2) General interest blurbs:
Occasionally the fashion pieces have interesting bags, skirts, etc. Also, I like that the magazine has book and music reviews, recipes (although I don't really cook - I always think I might though! And I love Mark Bittman) and bits of health/science reporting.
The not-as-good stuff:
1) The 'don't worry, honey, you look great'/'this will hide your problem areas so no one will see what you really look like!' tone implying the women in the audience think they *don't* look great:
One of the first things I noticed in a previous issue was the overuse of the word 'still' in several pieces about skin care and fashion (something along the lines of 'you're still not in terrible shape, so you can still consider wearing something like this!' or 'you still have decent skin tone, so you don't need these kinds of products yet'). Also, much of the fashion advice is about covering up flaws. I find this tone to be extremely annoying - it assumes that I'm unhappy with the way I look and want to hide or fix things. Don't get me wrong - I'm as into the science behind anti-oxidant moisturizers as the next female. But I don't spend my mornings in front of the mirror tearing myself apart. Or my shopping sprees thinking about what clothes are best to hide in.
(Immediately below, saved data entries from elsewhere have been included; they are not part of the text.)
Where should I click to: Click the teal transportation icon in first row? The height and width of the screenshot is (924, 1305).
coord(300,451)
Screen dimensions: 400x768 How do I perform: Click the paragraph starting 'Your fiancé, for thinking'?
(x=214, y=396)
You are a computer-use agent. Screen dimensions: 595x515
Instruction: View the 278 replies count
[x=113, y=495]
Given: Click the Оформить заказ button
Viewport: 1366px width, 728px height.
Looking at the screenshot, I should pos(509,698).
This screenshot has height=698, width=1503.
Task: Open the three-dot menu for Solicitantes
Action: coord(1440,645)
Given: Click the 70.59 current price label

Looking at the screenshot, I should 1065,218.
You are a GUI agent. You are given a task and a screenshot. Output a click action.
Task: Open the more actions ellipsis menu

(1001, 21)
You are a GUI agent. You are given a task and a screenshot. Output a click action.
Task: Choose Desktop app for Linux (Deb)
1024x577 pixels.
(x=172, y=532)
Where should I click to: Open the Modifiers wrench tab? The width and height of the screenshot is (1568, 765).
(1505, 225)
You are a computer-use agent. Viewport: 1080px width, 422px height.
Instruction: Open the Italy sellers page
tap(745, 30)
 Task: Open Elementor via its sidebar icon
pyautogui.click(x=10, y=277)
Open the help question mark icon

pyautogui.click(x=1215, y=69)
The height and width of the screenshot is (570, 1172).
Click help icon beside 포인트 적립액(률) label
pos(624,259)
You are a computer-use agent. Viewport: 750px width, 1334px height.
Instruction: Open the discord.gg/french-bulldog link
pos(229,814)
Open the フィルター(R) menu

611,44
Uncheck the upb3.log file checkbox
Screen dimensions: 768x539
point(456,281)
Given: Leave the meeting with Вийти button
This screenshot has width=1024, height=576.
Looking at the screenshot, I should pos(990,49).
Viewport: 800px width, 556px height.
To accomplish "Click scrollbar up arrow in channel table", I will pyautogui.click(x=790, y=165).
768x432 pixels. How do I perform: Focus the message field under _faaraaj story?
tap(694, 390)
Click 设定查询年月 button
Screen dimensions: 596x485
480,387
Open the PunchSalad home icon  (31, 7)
2) Generally unrelatable articles to my demographic:
In this issue 'is your hair aging you?' is wasted pages that I just flip over. I don't have 'multiplying grays', 'helmet hair' or 'granny bun'. And I'm not looking for a hair stylist who is the 'cheapest surgeon you'll find' (who's thinking about age-correcting plastic surgery in their 30s?) I don't know who Dr. Quinn, Medicine Woman is so I don't know what it means that no stylist endorses her look.
In another example, the author discusses issues with her feet. The are bits and pieces of this article that are relatable (mentioning what women can do to avoid problems is relatable and 'do you need an orthotic' isn't age specific) but for the most part I skim through this and say 'don't have that, don't have that, don't have that...' So this is only a useful article to me in that it shows me what is in store for me ten to twenty years down the road.
I hope this is helpful in some way!
I am surprised that your writing staff was too young to remember the reference used by Apple's Siri in your article, Is Siri sexist? on page 36 of the September 2012 issue. Daisy, Daisy was the song sung by the HAL 9000 computer as it was disassembled at the end of 2001: A Space Odyssey; So, YES! Siri WAS programmed by a man.